Jeuner pour maigrir ou pour améliorer sa santé, tel est le principe du jeun intermittent ou fasting, devenu même le nouveau secret minceur de ces dernières années et vous êtes assez nombreux que ce soit sur les réseaux sociaux ou en cabinet à me demander mon avis sur cette pratique.

D’ailleurs, pour beaucoup, le jeune représente un réel style de vie à part entière.

J’aimerais  donc dans cet article que nous nous penchions sur le jeune et plus particulièrement sur l’utilisation du jeun intermittent pour perdre du poids afin d’en poser, comme d’habitude, une perspective de réflexion et d’en mesurer les impacts probables sur la santé et le comportement alimentaire.

1/ Principe général du jeûne

A la base, le jeûne est un phénomène naturel auquel les organismes humains ont été régulièrement exposés par le passé.
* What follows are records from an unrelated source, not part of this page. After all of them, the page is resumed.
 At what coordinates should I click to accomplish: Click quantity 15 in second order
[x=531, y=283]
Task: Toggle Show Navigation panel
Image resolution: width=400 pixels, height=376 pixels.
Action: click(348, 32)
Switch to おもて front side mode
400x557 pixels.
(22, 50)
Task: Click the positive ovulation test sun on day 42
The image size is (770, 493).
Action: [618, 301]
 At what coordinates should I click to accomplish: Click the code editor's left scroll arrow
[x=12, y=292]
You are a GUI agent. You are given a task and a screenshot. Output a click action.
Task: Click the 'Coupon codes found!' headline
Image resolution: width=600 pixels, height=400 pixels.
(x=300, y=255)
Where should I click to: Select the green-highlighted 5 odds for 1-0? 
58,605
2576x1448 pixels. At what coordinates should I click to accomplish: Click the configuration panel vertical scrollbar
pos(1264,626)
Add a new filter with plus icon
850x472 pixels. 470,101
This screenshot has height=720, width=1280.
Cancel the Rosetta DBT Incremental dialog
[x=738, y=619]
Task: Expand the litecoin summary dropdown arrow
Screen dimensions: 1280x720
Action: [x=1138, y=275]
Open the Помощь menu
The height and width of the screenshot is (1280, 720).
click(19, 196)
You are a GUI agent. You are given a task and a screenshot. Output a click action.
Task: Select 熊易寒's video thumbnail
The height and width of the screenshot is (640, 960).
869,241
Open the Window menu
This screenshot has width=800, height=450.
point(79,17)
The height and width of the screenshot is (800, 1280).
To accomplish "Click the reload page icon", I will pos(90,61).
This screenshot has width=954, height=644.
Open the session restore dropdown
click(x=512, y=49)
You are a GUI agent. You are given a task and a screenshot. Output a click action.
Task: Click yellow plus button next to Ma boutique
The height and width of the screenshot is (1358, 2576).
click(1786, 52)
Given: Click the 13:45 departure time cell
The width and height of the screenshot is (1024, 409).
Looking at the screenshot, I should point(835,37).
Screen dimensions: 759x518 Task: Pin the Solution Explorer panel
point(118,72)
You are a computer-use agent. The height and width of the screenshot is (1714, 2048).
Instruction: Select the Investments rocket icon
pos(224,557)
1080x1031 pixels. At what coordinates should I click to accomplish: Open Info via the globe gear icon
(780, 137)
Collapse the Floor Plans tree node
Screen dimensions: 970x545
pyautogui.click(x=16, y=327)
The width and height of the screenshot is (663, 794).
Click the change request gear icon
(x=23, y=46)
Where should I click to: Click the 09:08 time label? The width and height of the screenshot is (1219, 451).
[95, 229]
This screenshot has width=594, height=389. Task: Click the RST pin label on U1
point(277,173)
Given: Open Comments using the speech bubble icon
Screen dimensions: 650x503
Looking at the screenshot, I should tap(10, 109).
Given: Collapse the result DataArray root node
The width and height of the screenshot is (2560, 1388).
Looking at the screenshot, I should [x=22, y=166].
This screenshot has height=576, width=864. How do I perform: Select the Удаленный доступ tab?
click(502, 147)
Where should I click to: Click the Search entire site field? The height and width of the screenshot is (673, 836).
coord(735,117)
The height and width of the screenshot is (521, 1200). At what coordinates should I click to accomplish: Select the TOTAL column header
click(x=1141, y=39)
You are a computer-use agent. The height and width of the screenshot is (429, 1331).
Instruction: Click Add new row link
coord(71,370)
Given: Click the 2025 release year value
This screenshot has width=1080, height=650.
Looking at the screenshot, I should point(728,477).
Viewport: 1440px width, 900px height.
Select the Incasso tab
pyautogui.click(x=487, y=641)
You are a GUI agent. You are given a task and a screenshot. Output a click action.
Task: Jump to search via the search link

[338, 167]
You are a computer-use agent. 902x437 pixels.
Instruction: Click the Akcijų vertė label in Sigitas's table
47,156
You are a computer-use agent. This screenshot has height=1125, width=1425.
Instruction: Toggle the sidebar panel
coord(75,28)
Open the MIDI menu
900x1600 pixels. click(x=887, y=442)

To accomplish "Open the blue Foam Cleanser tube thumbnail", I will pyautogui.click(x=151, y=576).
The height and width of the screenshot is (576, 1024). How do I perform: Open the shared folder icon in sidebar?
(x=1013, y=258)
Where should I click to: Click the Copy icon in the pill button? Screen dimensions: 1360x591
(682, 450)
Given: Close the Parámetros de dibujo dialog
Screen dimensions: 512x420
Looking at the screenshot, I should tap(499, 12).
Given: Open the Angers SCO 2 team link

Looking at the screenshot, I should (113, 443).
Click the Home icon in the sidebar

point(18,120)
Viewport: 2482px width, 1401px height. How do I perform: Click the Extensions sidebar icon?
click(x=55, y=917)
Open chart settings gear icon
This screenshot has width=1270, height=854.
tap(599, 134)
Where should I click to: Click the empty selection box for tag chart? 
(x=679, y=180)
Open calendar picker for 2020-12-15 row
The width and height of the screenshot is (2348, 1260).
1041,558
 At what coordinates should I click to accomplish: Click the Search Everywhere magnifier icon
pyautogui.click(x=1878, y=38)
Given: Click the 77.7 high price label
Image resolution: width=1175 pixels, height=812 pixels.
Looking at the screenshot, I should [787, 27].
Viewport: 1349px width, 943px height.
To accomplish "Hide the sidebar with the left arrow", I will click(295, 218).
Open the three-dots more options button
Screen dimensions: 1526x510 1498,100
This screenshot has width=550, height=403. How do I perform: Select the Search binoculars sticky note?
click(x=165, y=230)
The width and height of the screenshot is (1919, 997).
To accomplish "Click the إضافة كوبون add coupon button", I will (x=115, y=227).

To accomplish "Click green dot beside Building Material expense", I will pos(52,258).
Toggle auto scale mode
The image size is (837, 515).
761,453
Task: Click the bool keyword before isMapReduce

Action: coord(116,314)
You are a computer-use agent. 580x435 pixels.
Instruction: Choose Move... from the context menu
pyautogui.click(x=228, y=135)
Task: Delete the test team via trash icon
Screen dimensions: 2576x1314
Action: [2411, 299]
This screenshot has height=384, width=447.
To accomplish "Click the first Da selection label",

D’ailleurs de nombreux animaux vivent des périodes de jeune de façon régulière.

Actuellement, on peut citer différents types de pratique de jeûne:

  • Le jeûne en continu qui induit une restriction des apports alimentaires durant une certaine période plus ou moins longue. Les régimes hypocaloriques très restrictifs mènent d’ailleurs l’organisme dans un état de jeun physiologique au court et long terme.
  • Les jours alternés de jeûne ce qui est le cas du jeûne intermittent qui consiste, par exemple à jeuner 2 jours par semaines (régime 5:2), ou à alterner 1 jour sur 2 de jeûne.
  • Les périodes de jeûne planifiées durant certaines heures de la journée, souvent sur la base horaire de 8H alimenté et 16H de jeune.

2/ Principe physiologique

Lors d’un jeun alimentaire, globalement, le corps met en œuvre toute une stratégie pour pouvoir continuer à fonctionner.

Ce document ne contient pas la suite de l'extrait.